Die Reaktion des europäischen Wissenschaftsestablishments war überwältigend feindselig. Führende Prähistoriker, angeführt vom französischen Archäologen Émile Cartailhac, taten die Malereien als moderne Fälschung ab und argumentierten, dass eiszeitliche Menschen – damals allgemein als primitive Rohlinge angesehen – unmöglich Kunst von solch technischem Können hätten schaffen können. Sautuola wurde ohne Beweise beschuldigt, die Malereien selbst in Auftrag gegeben zu haben, möglicherweise mit Hilfe eines spanischen Künstlers, um die wissenschaftliche Gemeinschaft zu betrügen; er starb 1888, ohne die Bestätigung seiner Entdeckung zu erleben.
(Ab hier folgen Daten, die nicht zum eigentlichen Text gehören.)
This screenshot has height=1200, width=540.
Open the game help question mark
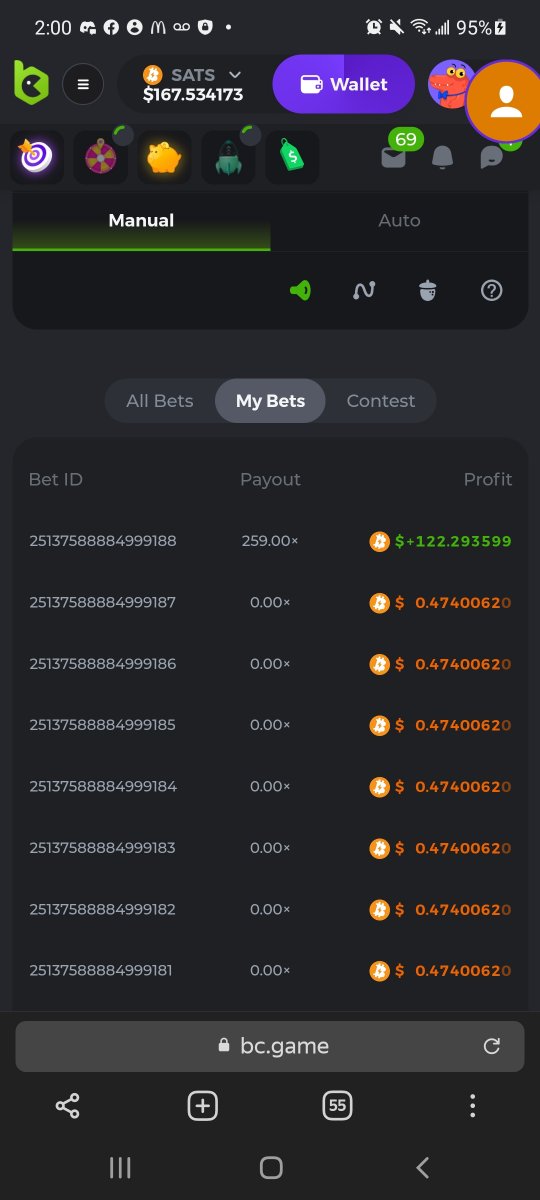coord(491,291)
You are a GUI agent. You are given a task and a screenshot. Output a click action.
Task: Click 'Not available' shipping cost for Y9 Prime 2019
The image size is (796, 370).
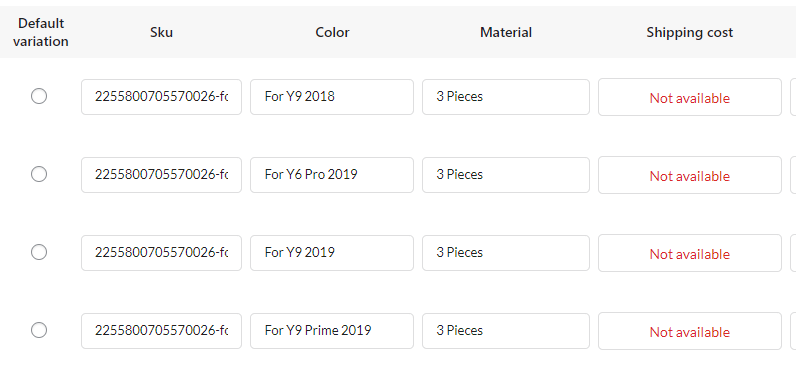pyautogui.click(x=690, y=331)
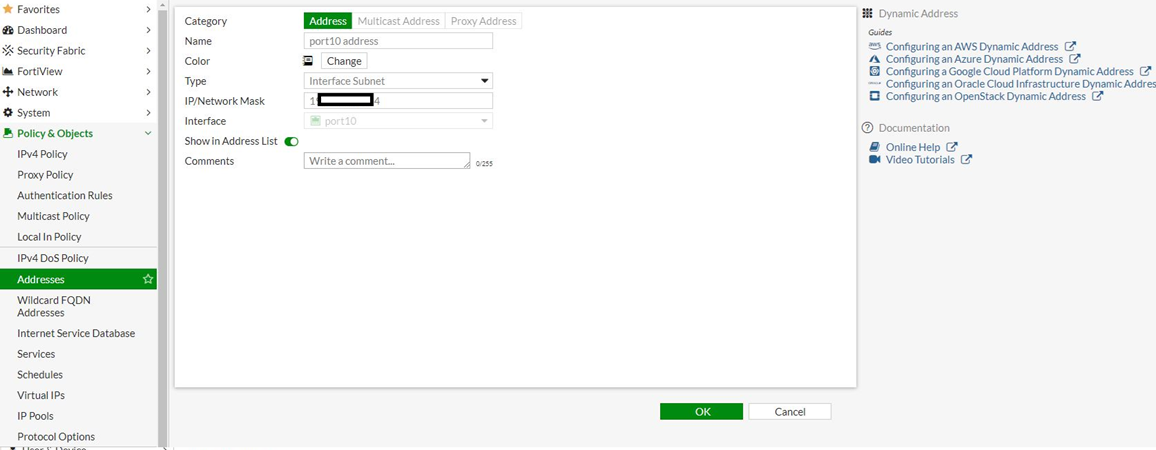
Task: Toggle Show in Address List switch
Action: click(x=291, y=141)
Die Bestätigung kam in den folgenden zwei Jahrzehnten allmählich, als weitere bemalte paläolithische Höhlen – darunter Marsoulas, La Mouthe und Font-de-Gaume in Frankreich – mit Malereien in Stilen und Kontexten entdeckt wurden, die nicht als Fälschungen abgetan werden konnten, und als Ausgrabungsmethoden bestätigten, dass die bemalten Flächen an diesen Stätten unter ungestörten paläolithischen archäologischen Ablagerungen versiegelt waren. Im Jahr 1902 veröffentlichte Cartailhac selbst einen formellen Widerruf, „La Grotte d'Altamira, Espagne: Mea Culpa d'un Sceptique“, in dem er die Echtheit der Kunst von Altamira öffentlich anerkannte – ein seltener und gefeierter Akt wissenschaftlicher Selbstkorrektur, der das moderne Studium der paläolithischen Kunst als ernsthaftes Forschungsfeld eröffnete. Altamira wurde 1985 zum UNESCO-Weltkulturerbe erklärt, das 2008 um siebzehn weitere bemalte Höhlen Nordspaniens erweitert wurde. Aufgrund von Konservierungsbedenken durch Kohlendioxid und Feuchtigkeit, die durch die Atemluft der Besucher eingebracht werden, ist die Originalhöhle seit 2002 für die breite Öffentlichkeit geschlossen; stattdessen wurde ein exakter, maßstabsgetreuer Nachbau, die Neocueva, neben dem Museum errichtet.